Капитан Томсет, с загоревшимися дружеским чувством глазами, ухватил своего приятеля за руку, и пока шли партия за партией, выслушал от него полный курс законов о двоеженстве, переданный чрезвычайно умело и подробно, и иллюстрированный примерами и анекдотами, рассчитанными на то, чтоб устрашить самого смелого человека и заставить его задуматься, прежде чем вступать в брак.
— Но предположим, что эта женщина явится на шхуну за бедным Джоржем, — сказал капитан Томсет, — что нам тогда делать?
— Первое дело — выиграть время, — сказал капитань Стубс. — Проведите ее как-нибудь.
— То-есть куда? Прочь со шхуны, вы хотите сказать? — спросил тот.
— Нет, нет, — возразил юрист. — Обманите ее, сделайте вид, что он болен, не может никого видеть. Да вот, честное слово, нашел!
— Пусть его ложится на койку и притворится мертвым, — продолжал он голосом, дрожащим от восторга перед собственной изобретательностью. — У вас на баке довольно темно, не зажигайте только огня и скажите ему, чтоб лежал смирно.
Глаза капитана Томсета выразили на этот раз несколько сомнительное восхищение перед хитростью приятеля.
— А не будет ли это слишком внезапно? — попробовал он возразить.
Капитан Стубс взглянул на него с видом невыразимого лукавства и медленно прищурил один глаз.
— Он простудился, когда бросился в воду, — отчеканил он.
— Ну, вы мастер своего дела, — от души проговорил Томсет, — всегда скажу, что мастер! Смотрите же, чтобы все это оставалось совершенно между нами.
Он посмотрел на часы и, пожав руку знаменитому юристу, вернулся на свой корабль. Капитан Стубс, оставшись один, докурил свою трубку и удалился на покой; а помощник его, который во все время консультации лежал на соседней койке, тщетно стараясь заснуть, почесал у себя в затылке, и начал сам придумывать некую маленькую хитрость. Засыпая, он имел о ней еще не совсем ясное представление, но когда проснулся на следующее утро, она так и блеснула у него в мозгу во всей полноте своей созревшей красоты.

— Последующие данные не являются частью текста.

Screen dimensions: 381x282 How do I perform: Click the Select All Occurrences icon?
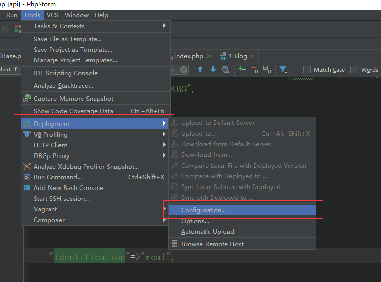pyautogui.click(x=267, y=70)
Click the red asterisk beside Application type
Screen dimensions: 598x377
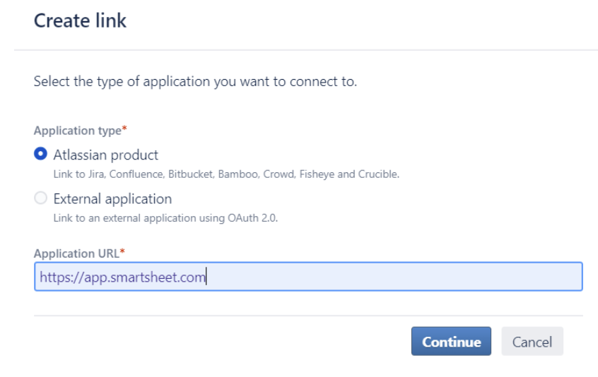pyautogui.click(x=124, y=129)

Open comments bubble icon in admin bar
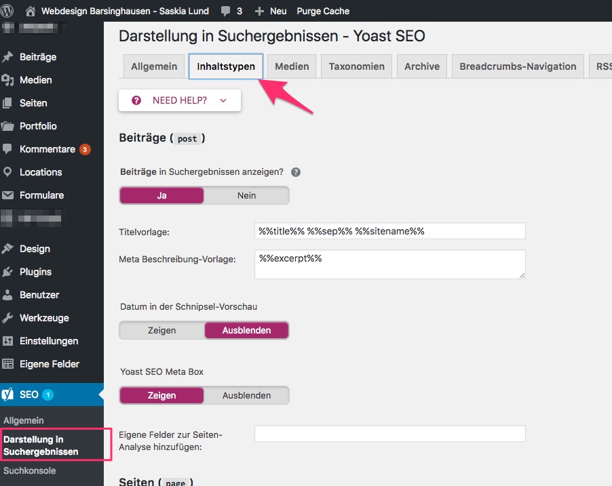click(225, 12)
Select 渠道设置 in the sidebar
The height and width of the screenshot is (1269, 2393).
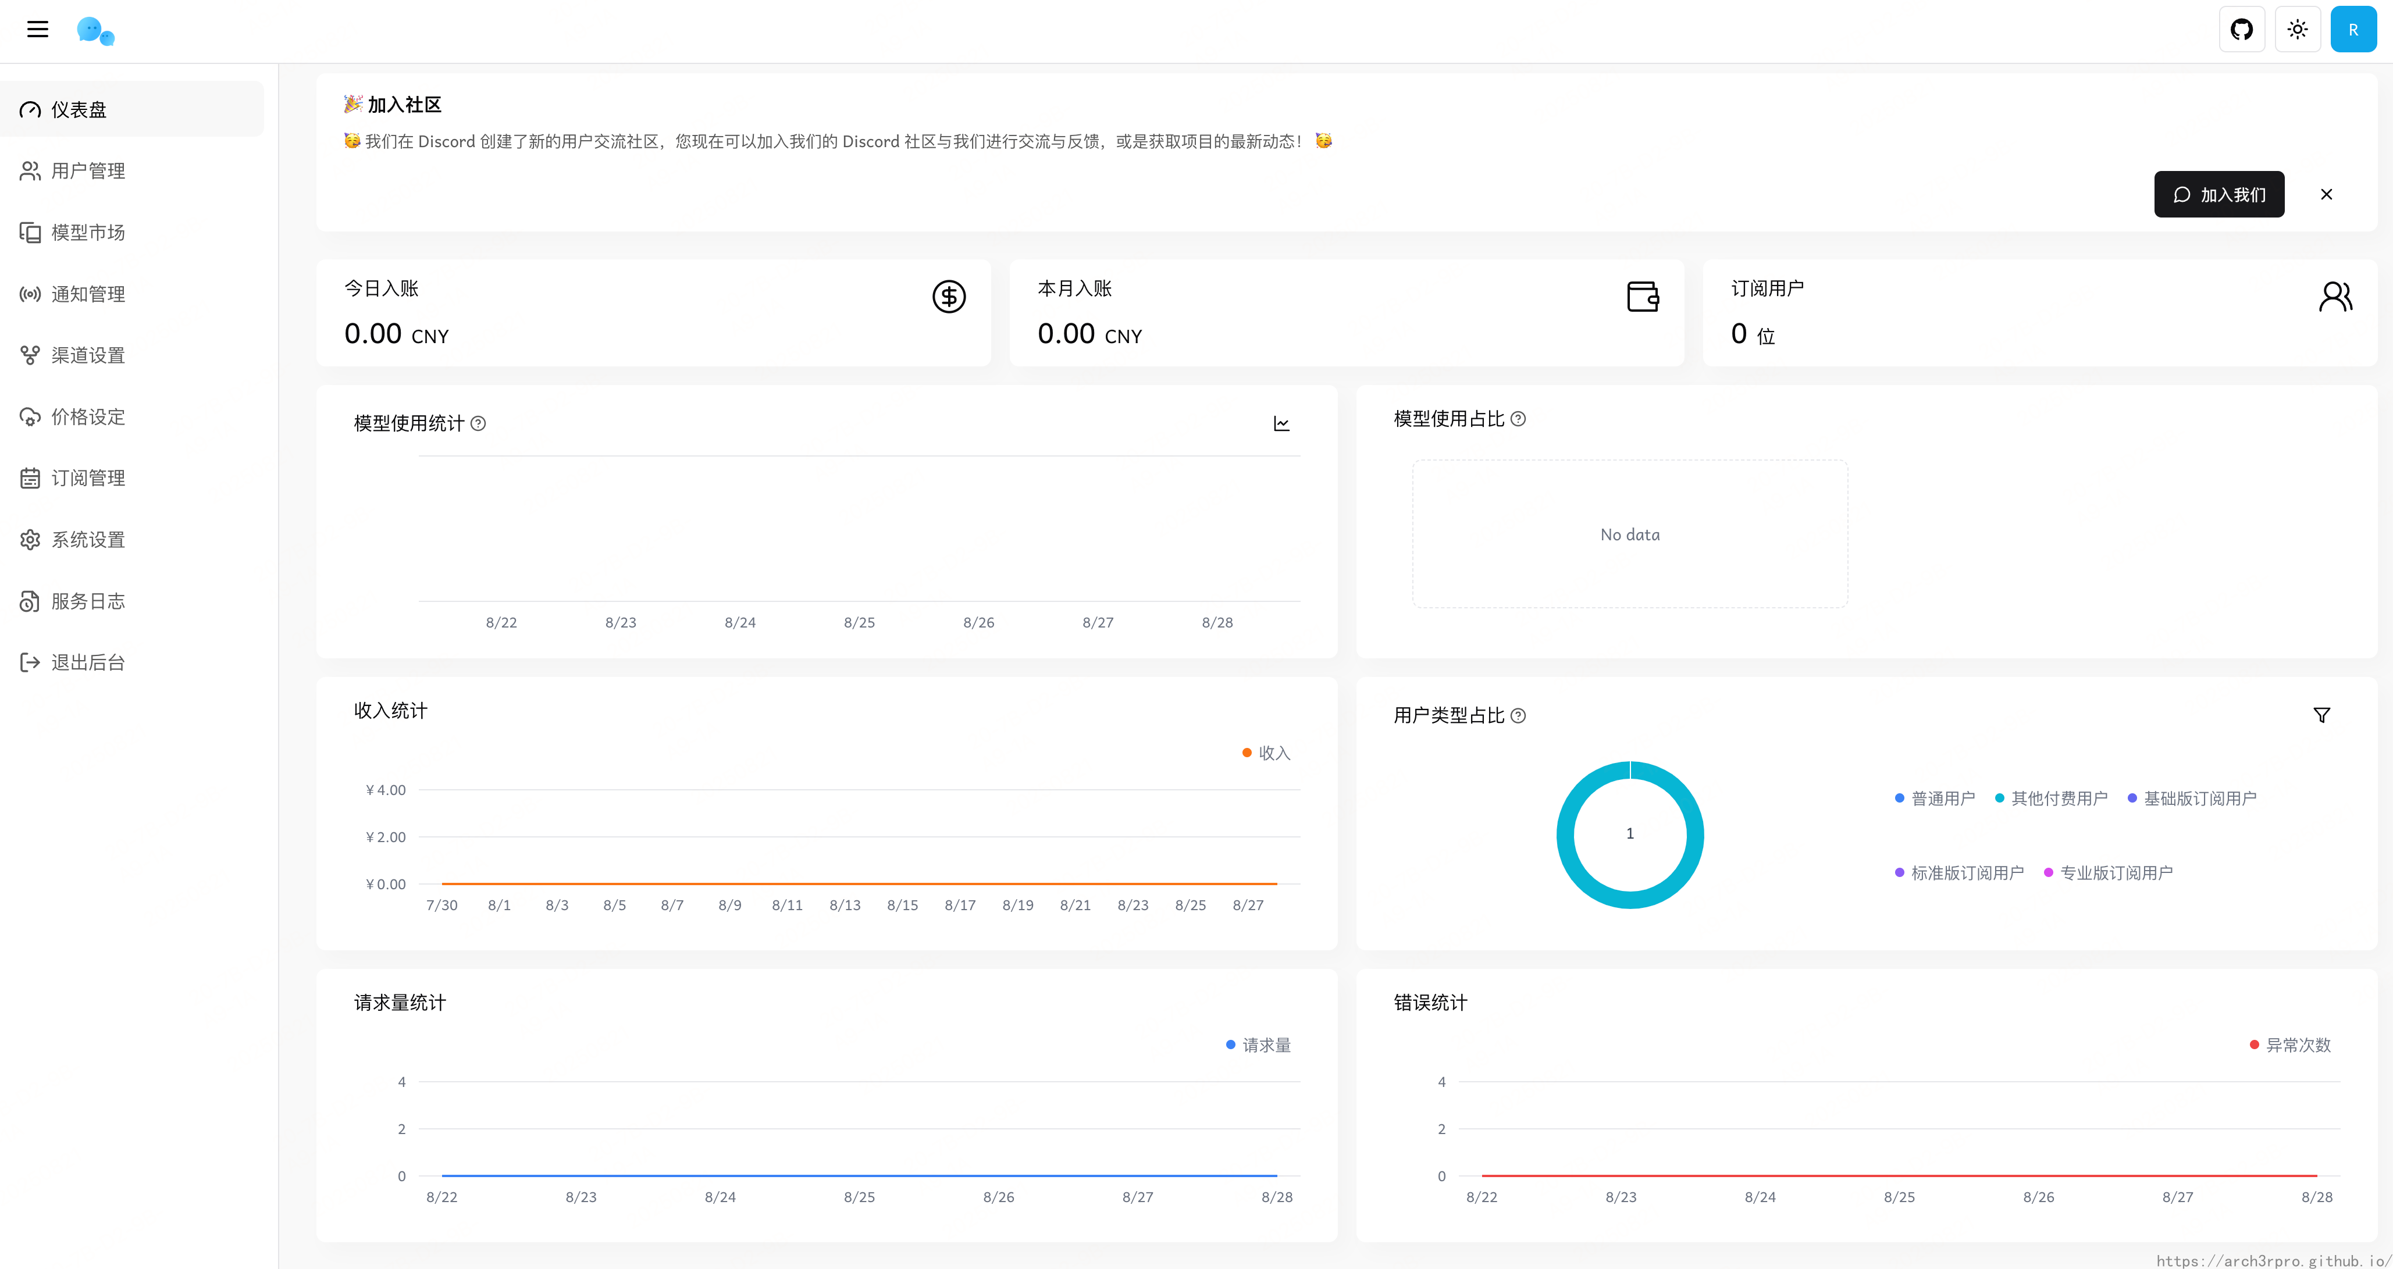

Он вышел на палубу улыбаясь и, облокотясь на борт, долго, пристально созерцал Джорджа, который сидел на носу шхуны и мрачно прислушивался к тому, что читал вслух повар, державший в руках листок газеты.
— Что-нибудь интересное, повар? — спросил помощник.
— Насчет Джорджа, сэр, — отвечал повар, приостанавливая свое чтение. — Вот тут и картинки про него.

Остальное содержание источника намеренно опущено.